Having said that, I still think this piece was much better and more interesting than Don John. Don John was the skeleton of a story stretched out for far too long, and far too flabbily (good word). These Four Streets on the other hand was just so much, so many stories, the main problem being that they didn’t have enough of an airing. Not necessarily by doing less, but by looking at things with more depth – asking questions more, of their characters, of the audiences. I think the best compliment I could give the piece is that it really made me want to write a play about the subject material, and it was an important story, that deserved exploration. I was listening to the conversations around me, and it seemed most of the people were local people who hadn’t been to the theatre before, the audience as a whole was probably at least 50% black, and it sounded like a lot of them were there because it was about them. As I left a young girl was crying about a friend who had been killed. This was theatre talking directly to a people about their own lives, which is very basically what I believe theatre should be. It was flawed, but because of all the right reasons.

It was also performed with tact and a lovely light touch (in fact Bharti Patel and Lorna (can’t remember second name) have both worked with Foursight, and Lorna was an actor with the MPhil showcase) and the direction made the most of the difficult structure and storytelling.

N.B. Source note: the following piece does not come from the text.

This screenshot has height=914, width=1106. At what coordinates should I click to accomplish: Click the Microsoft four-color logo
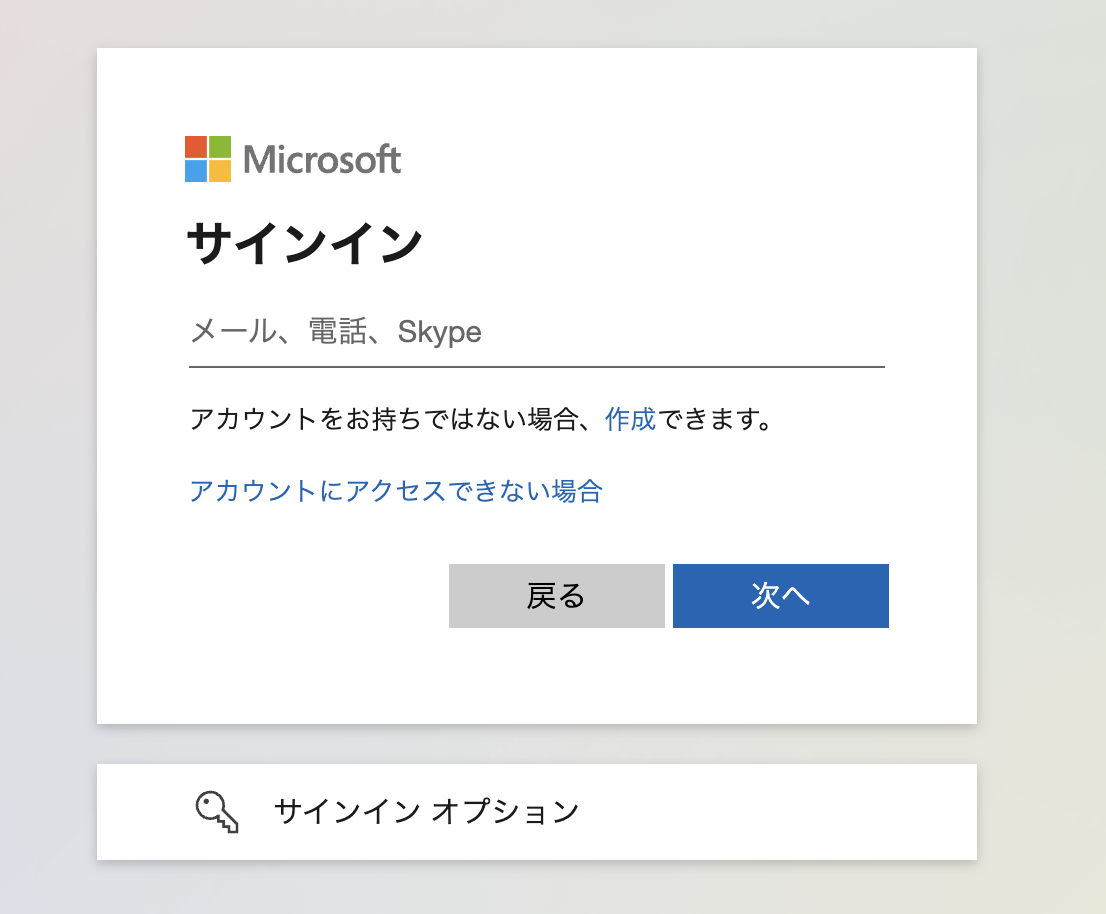pos(208,159)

So yes, those are my quick thoughts. I’ve got a billion other things to do so I wont do an in depth dissections, but if you have any questions or comments, will be very interested to hear them.

It’s The Hounding of David Oluwale this Friday- a WYP co-production I think, in the main house, so stay tuned for my reaction to that.

Thanks for reading.

Forward

So here I am, next post! Only a bit more than a week after the last one, so I’m doing OK! I am going to try and post a few more regular blogs in the coming weeks though, because ACE (Arts Council England, who, if you’re of the uninitiated – the arts world sort of hates in the same way a mardy teenager hates their parents, not without reason but conveniently forgetting the good bits) have introduced a new scheme called A Night Less Ordinary which gives free tickets to under 26s. All you do is phone up the box office of one of the many, excellent, participating theatres, say for what performances you would like tickets and when, provide email and a mobile number, and then it’s all done! So yes, I have tickets to upcoming productions of Don John by Kneehigh, These Four Streets, a play written by 4 local female writers about the riots in Birmingham a few years ago, and The Hounding of David Oluwale. All of which look really interesting. I’m really excited, and despite a small amount of guilt for using the offer, as it’s clearly not aimed at already theatre going young people (though my big problem has always been affording to go), I think it’s a brilliant initiative. I just wish more people knew about it, they should def have an advert on Facebook or something- raise awareness. Anyway, all of these upcoming shows mean something to blog about, and a nice bit of critical thinking, which I generally miss, so stay tuned for some mini-reviews. I only wish I lived in London, and could afford to take up the offers there- at the Barbican, the RSC, the National, the Royal Court, SOHO, all of them! (Maybe I’ll take a holiday after work is less crazy, find a friend to stay with, and go see lots of free shows).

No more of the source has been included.